Sringeri was not the only holy place, which received the patronage of Tipu. To the Lakshmikantha
temple at Kalale in Nanjangud taluq of Mysore district, he gave four
silver cups, a silver plate and a silver spittoon. To the Narayanaswamy temple
at Melkote he presented gold and silver vessels besides an elephant and a few jewels.

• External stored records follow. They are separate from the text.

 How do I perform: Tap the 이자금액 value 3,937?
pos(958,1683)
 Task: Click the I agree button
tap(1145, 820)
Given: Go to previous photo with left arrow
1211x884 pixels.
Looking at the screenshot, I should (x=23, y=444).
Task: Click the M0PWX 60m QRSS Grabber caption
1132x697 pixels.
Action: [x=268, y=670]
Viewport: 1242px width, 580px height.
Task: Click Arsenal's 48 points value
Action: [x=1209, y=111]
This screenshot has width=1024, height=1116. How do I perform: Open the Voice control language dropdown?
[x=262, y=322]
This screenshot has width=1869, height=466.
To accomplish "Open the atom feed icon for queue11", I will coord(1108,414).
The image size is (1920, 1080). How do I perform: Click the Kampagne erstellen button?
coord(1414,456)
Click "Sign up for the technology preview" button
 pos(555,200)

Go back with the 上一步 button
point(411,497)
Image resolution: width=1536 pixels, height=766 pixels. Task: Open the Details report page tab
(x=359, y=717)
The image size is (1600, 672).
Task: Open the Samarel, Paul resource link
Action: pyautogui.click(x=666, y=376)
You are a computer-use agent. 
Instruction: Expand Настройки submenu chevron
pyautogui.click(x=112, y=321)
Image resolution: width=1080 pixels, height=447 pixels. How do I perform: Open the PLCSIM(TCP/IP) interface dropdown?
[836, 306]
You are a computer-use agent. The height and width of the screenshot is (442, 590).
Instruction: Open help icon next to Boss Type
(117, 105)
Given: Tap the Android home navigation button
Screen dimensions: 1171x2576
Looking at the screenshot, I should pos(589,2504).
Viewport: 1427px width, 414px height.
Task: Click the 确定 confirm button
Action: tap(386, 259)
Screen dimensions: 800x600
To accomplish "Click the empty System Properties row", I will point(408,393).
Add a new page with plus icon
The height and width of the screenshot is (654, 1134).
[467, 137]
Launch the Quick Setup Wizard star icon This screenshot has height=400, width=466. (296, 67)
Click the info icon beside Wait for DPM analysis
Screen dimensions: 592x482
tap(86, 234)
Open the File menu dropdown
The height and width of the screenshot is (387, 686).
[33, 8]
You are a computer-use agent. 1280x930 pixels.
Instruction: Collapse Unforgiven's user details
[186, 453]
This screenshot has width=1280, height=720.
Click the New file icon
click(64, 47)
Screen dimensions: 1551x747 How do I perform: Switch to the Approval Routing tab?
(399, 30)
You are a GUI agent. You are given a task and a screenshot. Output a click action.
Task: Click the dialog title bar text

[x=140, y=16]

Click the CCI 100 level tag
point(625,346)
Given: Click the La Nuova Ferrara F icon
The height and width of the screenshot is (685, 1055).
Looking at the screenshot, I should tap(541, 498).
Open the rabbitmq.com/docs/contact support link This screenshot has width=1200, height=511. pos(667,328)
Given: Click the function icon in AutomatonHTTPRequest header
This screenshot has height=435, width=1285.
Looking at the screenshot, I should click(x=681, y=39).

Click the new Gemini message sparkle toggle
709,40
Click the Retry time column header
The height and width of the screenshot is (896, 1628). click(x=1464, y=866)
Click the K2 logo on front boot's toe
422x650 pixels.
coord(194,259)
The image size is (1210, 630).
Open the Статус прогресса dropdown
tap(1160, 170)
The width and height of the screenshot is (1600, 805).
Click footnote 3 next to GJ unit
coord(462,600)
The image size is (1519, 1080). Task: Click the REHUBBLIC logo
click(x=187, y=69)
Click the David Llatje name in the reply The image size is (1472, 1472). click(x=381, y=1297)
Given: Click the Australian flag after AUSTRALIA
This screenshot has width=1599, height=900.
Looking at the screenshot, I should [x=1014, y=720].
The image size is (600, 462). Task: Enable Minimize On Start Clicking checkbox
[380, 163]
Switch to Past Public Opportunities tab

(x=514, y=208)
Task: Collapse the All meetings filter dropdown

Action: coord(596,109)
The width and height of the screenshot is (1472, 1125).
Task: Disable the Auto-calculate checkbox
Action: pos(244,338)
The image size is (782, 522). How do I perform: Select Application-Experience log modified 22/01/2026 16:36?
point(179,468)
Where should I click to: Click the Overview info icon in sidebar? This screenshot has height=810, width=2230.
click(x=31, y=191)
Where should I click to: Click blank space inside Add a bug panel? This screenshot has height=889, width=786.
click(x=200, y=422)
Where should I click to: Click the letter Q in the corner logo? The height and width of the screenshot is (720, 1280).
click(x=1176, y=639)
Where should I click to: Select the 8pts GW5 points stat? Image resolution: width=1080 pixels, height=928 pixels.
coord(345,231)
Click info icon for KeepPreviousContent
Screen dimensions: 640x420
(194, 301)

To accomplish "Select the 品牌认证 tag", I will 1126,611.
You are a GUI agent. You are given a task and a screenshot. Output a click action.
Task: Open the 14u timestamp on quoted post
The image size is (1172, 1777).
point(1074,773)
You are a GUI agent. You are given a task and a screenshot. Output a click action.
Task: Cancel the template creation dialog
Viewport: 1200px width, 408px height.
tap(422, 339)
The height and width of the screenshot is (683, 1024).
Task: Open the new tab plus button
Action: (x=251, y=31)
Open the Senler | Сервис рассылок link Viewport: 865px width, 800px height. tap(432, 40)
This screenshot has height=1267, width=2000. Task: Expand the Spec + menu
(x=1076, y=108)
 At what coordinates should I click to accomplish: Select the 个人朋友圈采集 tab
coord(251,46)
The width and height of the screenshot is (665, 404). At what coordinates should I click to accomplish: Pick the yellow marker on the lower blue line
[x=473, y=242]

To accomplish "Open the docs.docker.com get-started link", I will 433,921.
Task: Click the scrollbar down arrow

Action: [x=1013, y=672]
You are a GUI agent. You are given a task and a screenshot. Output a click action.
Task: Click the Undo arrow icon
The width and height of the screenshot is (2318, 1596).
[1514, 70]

The Srikanteswara temple at Nanjangud was presented with
a jewelled cup and a few precious stones together with a greenish linga which was
installed by his orders.
Within his own capital, a stone-throw from his palace stood the famous Ranganatha
temple which still stands to-day, to which he presented seven silver cups and
silver camphor banners. Earlier in 1774 when a portion of it was damaged in a fire it was
rebuilt within a month.
Tipu listened with equal respect to the ringing of the bells from the temple, and the call
of Azan from the mosque. There were two other temples near the mosque, the Narasimha
temple and the Gangadhareswara temple where daily pujas
were performed which were never interfered with. He fixed an allowance to the temple at
Rayakottai. By paying 10,000 huns he ordered the completion of the temple of Gopur in
Conjeevaram whose foundations had been laid in 1780 by Haider. As Haider died before the
completion of the temple, Tipu not only ordered its completion but also participated in
its opening ceremony. When a dispute arose in Melkote in matters of some religious
implications he offered his good offices to settle the issue to which both parties agreed
and he solved the problem to the satisfaction of both. Thus the attempts of a few British
historians to depict Tipu as intolerant are highly erroneous.